> [GIVEN TASK]: Reproduce the records verbatim, from the line containing "Given: Click the 创建 button" through the final line of the records, with both ends included.

> [RECORDS FOR THIS EXERCISE]:
----------
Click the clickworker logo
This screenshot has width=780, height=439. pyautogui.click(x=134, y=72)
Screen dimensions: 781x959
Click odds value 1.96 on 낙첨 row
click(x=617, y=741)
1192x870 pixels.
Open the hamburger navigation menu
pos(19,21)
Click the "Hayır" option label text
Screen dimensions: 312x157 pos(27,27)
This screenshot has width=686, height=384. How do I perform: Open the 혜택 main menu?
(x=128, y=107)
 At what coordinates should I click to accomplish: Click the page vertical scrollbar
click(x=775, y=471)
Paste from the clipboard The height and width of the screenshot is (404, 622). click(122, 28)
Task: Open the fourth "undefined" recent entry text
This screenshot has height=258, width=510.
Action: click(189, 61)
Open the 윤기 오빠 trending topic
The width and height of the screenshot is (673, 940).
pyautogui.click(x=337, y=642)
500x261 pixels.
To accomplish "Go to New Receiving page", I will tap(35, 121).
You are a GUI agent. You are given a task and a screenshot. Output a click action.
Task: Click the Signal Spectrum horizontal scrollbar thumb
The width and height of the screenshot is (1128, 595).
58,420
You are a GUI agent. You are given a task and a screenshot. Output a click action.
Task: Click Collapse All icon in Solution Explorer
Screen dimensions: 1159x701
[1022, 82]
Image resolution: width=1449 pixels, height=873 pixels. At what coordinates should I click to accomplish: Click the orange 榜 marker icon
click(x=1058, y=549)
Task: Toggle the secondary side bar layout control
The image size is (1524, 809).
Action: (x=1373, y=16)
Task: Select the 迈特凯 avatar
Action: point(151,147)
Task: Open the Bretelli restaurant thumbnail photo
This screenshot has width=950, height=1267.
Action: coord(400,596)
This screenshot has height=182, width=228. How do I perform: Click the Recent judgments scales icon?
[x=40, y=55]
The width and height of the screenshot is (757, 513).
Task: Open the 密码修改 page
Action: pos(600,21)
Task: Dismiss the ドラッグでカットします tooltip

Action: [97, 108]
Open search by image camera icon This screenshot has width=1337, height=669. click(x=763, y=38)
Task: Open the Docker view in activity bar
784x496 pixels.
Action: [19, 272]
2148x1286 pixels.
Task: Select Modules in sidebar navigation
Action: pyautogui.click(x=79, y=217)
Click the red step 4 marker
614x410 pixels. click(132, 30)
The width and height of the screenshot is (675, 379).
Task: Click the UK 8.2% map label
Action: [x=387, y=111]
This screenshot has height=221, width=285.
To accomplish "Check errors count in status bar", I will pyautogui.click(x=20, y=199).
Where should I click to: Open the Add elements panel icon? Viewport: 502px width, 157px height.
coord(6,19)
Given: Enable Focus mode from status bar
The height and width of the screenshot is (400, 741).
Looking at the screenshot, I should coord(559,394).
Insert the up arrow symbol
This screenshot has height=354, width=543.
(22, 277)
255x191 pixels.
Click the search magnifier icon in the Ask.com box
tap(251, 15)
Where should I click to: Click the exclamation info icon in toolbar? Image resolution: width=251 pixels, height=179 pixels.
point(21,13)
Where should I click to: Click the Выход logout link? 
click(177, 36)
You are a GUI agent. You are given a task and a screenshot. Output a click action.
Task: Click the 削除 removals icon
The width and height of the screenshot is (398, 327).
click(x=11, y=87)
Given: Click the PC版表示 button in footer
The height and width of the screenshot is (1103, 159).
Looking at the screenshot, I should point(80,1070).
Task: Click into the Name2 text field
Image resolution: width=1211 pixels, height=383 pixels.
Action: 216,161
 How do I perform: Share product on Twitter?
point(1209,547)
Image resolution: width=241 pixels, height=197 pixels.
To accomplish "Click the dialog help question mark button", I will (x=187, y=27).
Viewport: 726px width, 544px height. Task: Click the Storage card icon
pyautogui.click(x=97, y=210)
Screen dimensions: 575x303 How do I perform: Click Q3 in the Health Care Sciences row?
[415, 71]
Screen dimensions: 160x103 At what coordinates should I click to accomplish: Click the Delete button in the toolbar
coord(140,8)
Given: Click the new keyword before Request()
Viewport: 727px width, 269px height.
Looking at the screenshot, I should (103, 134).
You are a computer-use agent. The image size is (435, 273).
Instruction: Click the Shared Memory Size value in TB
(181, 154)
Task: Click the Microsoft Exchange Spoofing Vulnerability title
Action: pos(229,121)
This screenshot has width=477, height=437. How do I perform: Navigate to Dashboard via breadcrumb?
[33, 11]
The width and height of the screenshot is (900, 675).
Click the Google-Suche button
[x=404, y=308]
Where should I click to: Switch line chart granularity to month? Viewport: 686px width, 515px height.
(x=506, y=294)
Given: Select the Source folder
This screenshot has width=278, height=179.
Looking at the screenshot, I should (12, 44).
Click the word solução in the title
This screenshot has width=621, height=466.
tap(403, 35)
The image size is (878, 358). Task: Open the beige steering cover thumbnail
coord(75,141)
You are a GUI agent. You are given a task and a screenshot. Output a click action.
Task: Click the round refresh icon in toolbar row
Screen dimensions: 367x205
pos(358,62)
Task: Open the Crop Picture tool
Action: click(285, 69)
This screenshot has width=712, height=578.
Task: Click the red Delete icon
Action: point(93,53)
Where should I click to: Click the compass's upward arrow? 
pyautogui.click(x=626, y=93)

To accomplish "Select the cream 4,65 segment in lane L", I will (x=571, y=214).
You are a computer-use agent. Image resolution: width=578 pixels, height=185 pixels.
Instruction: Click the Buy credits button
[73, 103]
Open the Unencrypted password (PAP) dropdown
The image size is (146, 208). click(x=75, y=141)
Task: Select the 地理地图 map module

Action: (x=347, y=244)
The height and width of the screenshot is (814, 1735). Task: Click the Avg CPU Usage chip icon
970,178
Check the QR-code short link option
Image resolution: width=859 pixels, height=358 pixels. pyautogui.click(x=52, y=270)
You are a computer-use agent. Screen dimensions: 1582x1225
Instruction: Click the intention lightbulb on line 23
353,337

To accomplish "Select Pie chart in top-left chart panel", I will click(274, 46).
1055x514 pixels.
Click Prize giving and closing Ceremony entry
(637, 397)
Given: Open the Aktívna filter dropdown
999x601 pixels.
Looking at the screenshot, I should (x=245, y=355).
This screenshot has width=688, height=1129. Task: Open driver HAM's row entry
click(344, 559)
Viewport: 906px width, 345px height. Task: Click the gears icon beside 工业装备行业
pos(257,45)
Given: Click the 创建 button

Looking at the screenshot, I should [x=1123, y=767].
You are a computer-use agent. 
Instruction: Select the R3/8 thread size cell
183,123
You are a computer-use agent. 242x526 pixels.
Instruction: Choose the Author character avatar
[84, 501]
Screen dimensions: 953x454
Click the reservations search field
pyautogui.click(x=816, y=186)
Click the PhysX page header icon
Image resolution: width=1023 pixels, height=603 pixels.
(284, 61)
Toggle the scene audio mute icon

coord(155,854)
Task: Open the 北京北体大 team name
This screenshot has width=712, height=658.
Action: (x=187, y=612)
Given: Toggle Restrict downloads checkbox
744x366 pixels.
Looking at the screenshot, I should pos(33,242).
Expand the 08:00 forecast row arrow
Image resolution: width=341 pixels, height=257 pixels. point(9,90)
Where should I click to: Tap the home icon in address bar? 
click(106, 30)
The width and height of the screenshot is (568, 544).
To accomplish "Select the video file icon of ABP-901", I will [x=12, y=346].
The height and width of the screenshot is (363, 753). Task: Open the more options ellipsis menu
----------
> [RESPONSE TO THIS TASK]:
Given: Click the 创建 button

Looking at the screenshot, I should [x=1123, y=767].
You are a computer-use agent. 
Instruction: Select the R3/8 thread size cell
183,123
You are a computer-use agent. 242x526 pixels.
Instruction: Choose the Author character avatar
[84, 501]
Screen dimensions: 953x454
Click the reservations search field
pyautogui.click(x=816, y=186)
Click the PhysX page header icon
Image resolution: width=1023 pixels, height=603 pixels.
(284, 61)
Toggle the scene audio mute icon

coord(155,854)
Task: Open the 北京北体大 team name
This screenshot has width=712, height=658.
Action: (x=187, y=612)
Given: Toggle Restrict downloads checkbox
744x366 pixels.
Looking at the screenshot, I should pos(33,242).
Expand the 08:00 forecast row arrow
Image resolution: width=341 pixels, height=257 pixels. point(9,90)
Where should I click to: Tap the home icon in address bar? 
click(106, 30)
The width and height of the screenshot is (568, 544).
To accomplish "Select the video file icon of ABP-901", I will [x=12, y=346].
The height and width of the screenshot is (363, 753). Task: Open the more options ellipsis menu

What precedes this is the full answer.